═══ Document segment

Metamath Proof Explorer

Theorem ffnafv

Description: A function maps to a class to which all values belong, analogous to ffnfv . (Contributed by Alexander van der Vekens, 25-May-2017)

		Ref	Expression
	Assertion	ffnafv	⊢ ( 𝐹 : 𝐴 ⟶ 𝐵 ↔ ( 𝐹 Fn 𝐴 ∧ ∀ 𝑥 ∈ 𝐴 ( 𝐹 ''' 𝑥 ) ∈ 𝐵 ) )

Proof

Step	Hyp	Ref	Expression
1		ffn	⊢ ( 𝐹 : 𝐴 ⟶ 𝐵 → 𝐹 Fn 𝐴 )

══════

§ **Exercises**
(1) According to the Metamath theorem page, which theorem is ffnafv analogous to?
(2) Retype the Metamath theorem page from "Theorem ffnafv" up to and including "𝐵 → 𝐹 Fn 𝐴 )".
The material after the Metamath theorem page is separate and has no connection to it.

═══ Dataset records

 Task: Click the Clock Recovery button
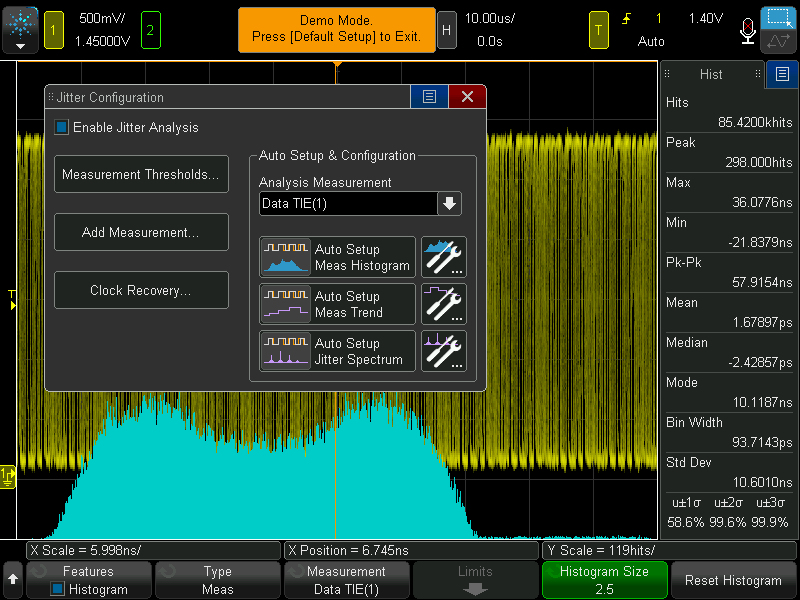point(141,290)
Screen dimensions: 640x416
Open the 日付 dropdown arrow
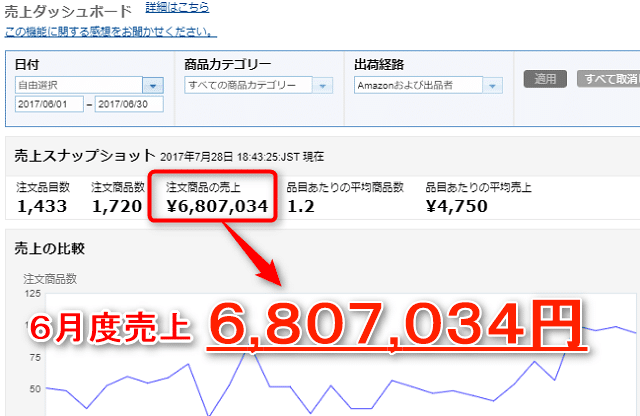(153, 86)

══════

§ **Written answers**
(1) ffnfv

(2)
Theorem ffnafv

Description: A function maps to a class to which all values belong, analogous to ffnfv . (Contributed by Alexander van der Vekens, 25-May-2017)

		Ref	Expression
	Assertion	ffnafv	⊢ ( 𝐹 : 𝐴 ⟶ 𝐵 ↔ ( 𝐹 Fn 𝐴 ∧ ∀ 𝑥 ∈ 𝐴 ( 𝐹 ''' 𝑥 ) ∈ 𝐵 ) )

Proof

Step	Hyp	Ref	Expression
1		ffn	⊢ ( 𝐹 : 𝐴 ⟶ 𝐵 → 𝐹 Fn 𝐴 )